Short task:
Reproduce every line of the records below, requests included, and shift each coordinate in the answers up by 102. Leave out the pictures.

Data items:
********************
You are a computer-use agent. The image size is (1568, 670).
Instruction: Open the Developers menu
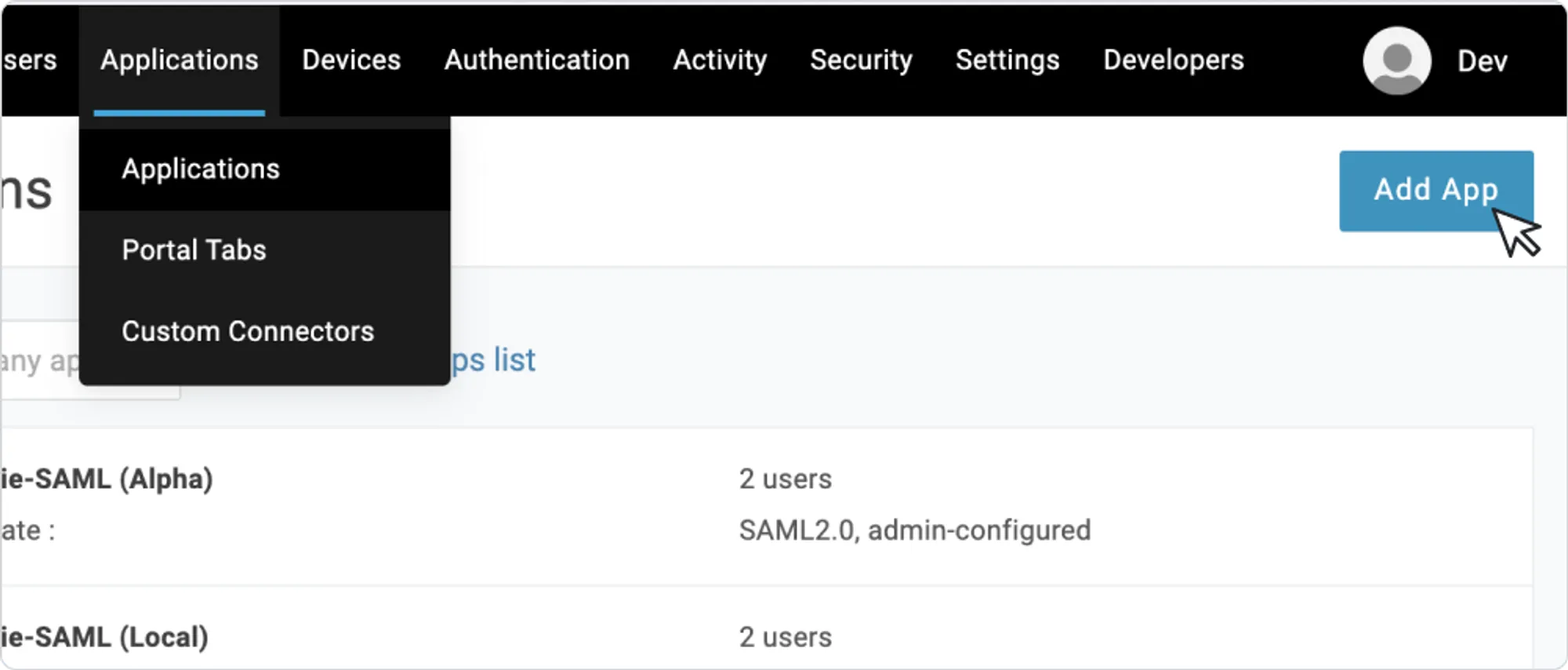pyautogui.click(x=1174, y=60)
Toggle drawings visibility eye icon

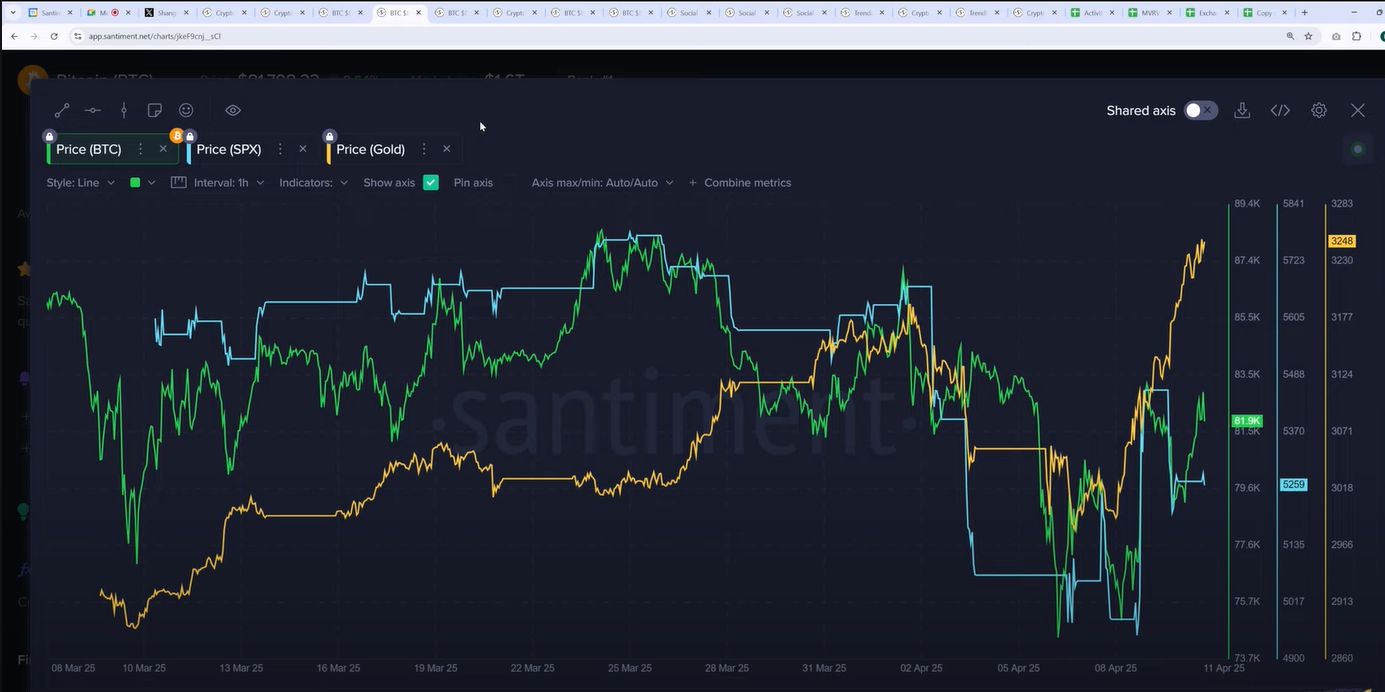233,111
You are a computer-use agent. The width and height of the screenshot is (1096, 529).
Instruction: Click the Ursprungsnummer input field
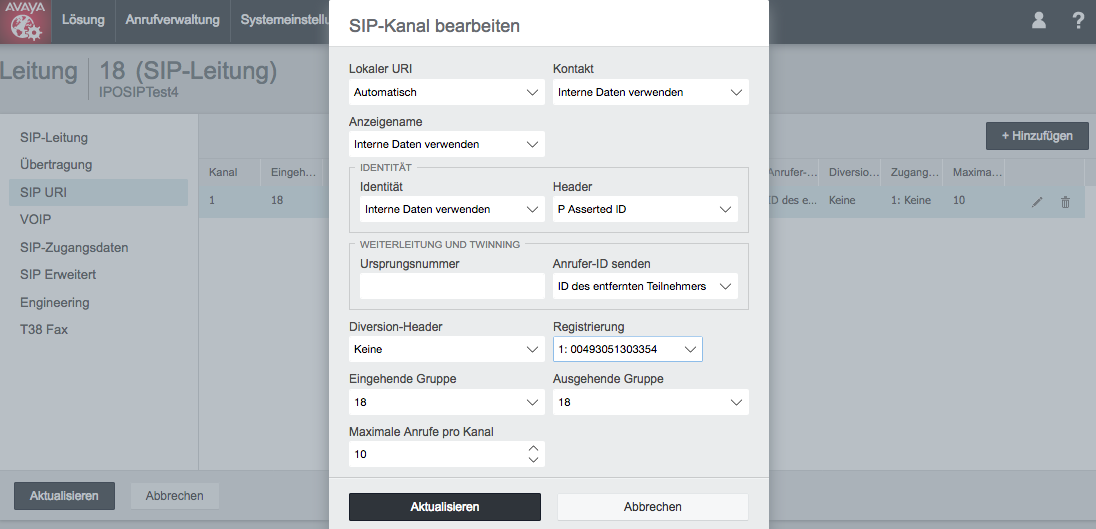coord(452,286)
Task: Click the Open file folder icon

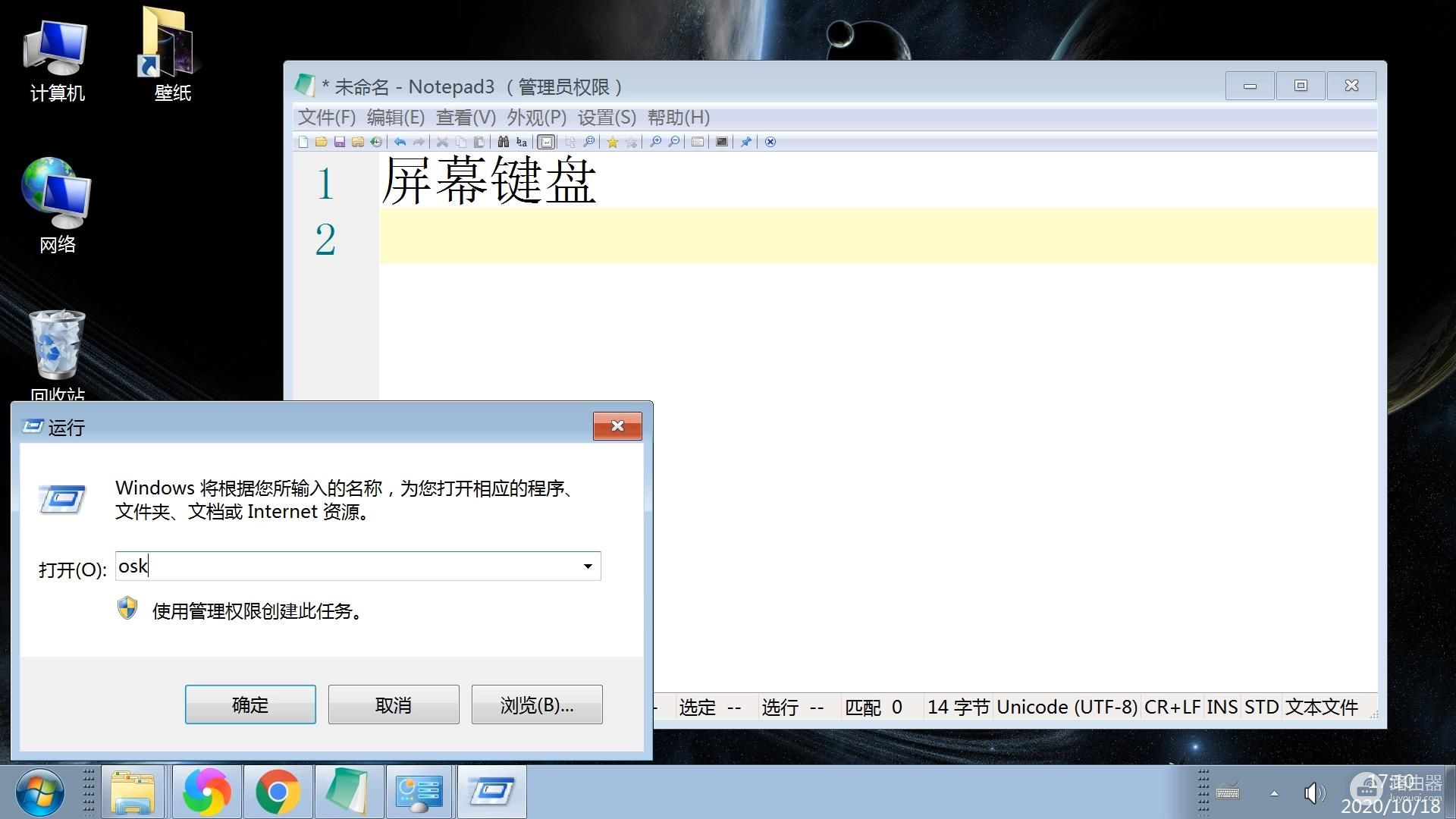Action: tap(321, 142)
********************
Result of this task:
You are a computer-use agent. The image size is (1568, 670).
Instruction: Open the Developers menu
pyautogui.click(x=1276, y=162)
Toggle drawings visibility eye icon

335,213
You are a computer-use agent. The width and height of the screenshot is (1096, 529).
Instruction: Click the Ursprungsnummer input field
coord(554,388)
Task: Click the Open file folder icon

Action: tap(423, 244)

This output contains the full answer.